[Page extract]
++++++++

Input buffer overflow in scanner for long comments

43 Views Asked by At

I have defined a LEX scanner with the following rule for scanning (nested) comments:

"(*" {
    int linenoStart, level, ch;

    linenoStart = yylineno;
    level = 1;
    do {
        ch = input();
        switch (ch) {
            case '(':
                ch = input();
                if (ch == '*') {
                    level++;
                } else {
                    unput(ch);
                }
                break;
            case '*':
                ch = input();
                if (ch == ')') {
                    level--;
                } else {
                    unput(ch);
                }
                break;
            case '\n':
                yylineno++;
                break;
        }
    } while ((level > 0) && (ch > 0));
    assert((ch >= 0) || (ch == EOF));
    
    if (level > 0) {
        fprintf(stderr, "error: unterminated comment starting at line %d", linenoStart);
        exit(EXIT_FAILURE);
    }
}

When compiled with FLEX 2.6.4 I get the following error message when I run the scanner on an input file containing a comment with more than 16382 characters:

input buffer overflow, can't enlarge buffer because scanner uses REJECT

Why is that and how can the problem be resolved?

1

There are 1 best solutions below

4
August Karlstrom On BEST ANSWER

When a pattern is matched, in this case (*, only YY_BUF_SIZE = 16384 characters can be retrieved with the function input which reads from a buffer of this size. This limits the size of a comment to YY_BUF_SIZE characters. To enable comments of any length we can instead use patterns with a context, like this:

"(*" {
    BEGIN(comment);
    commentNestingLevel = 1;
    commentStartLine = yylineno;
}

<comment>[^*(\n]+

<comment>\n {
    yylineno++;
}

<comment>"*"+/[^)]

<comment>"("+/[^*]

<comment>"(*" commentNestingLevel++;

<comment>"*)" {
    commentNestingLevel--;
    if (commentNestingLevel == 0) {
        BEGIN(INITIAL);
    }
}

<comment><<EOF>> {
    fprintf(stderr, "error: unterminated comment starting at line %d", commentStartLine);
    exit(EXIT_FAILURE);
}

++++++++

[Stored data]

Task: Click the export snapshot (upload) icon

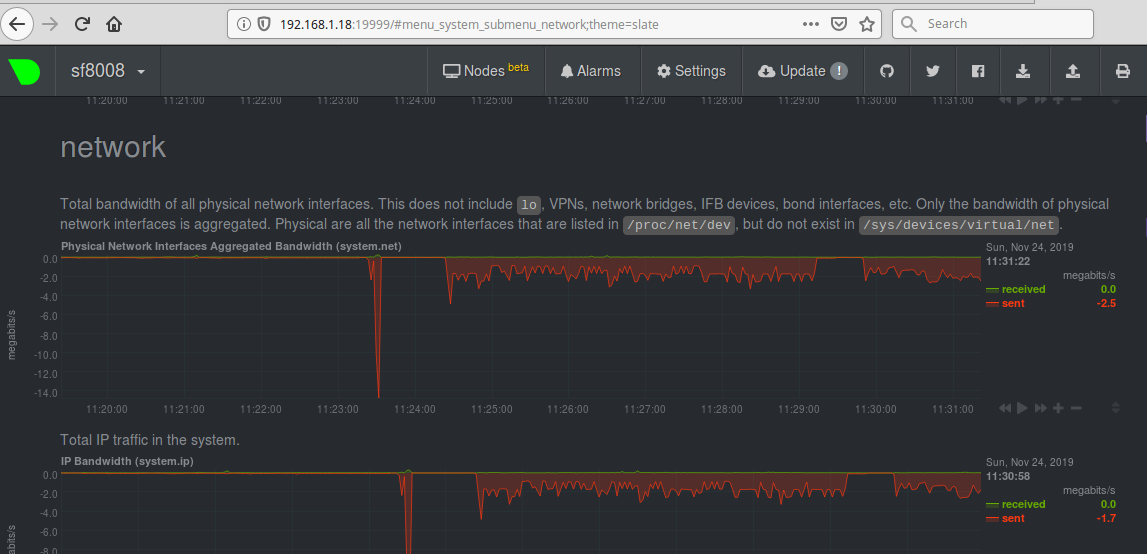Action: (1073, 71)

++++++++

[What you need to do]
1) Rewrite the thread about the FLEX comment scanner starting with "if (level >" and going on through "problem be resolved?", with "linenoStart" replaced by "startLine".
2) In the thread about the FLEX comment scanner, which version of FLEX was the scanner compiled with when the error appeared?

[Set of answers]
1)
if (level > 0) {
        fprintf(stderr, "error: unterminated comment starting at line %d", startLine);
        exit(EXIT_FAILURE);
    }
}

When compiled with FLEX 2.6.4 I get the following error message when I run the scanner on an input file containing a comment with more than 16382 characters:

input buffer overflow, can't enlarge buffer because scanner uses REJECT

Why is that and how can the problem be resolved?

2) FLEX 2.6.4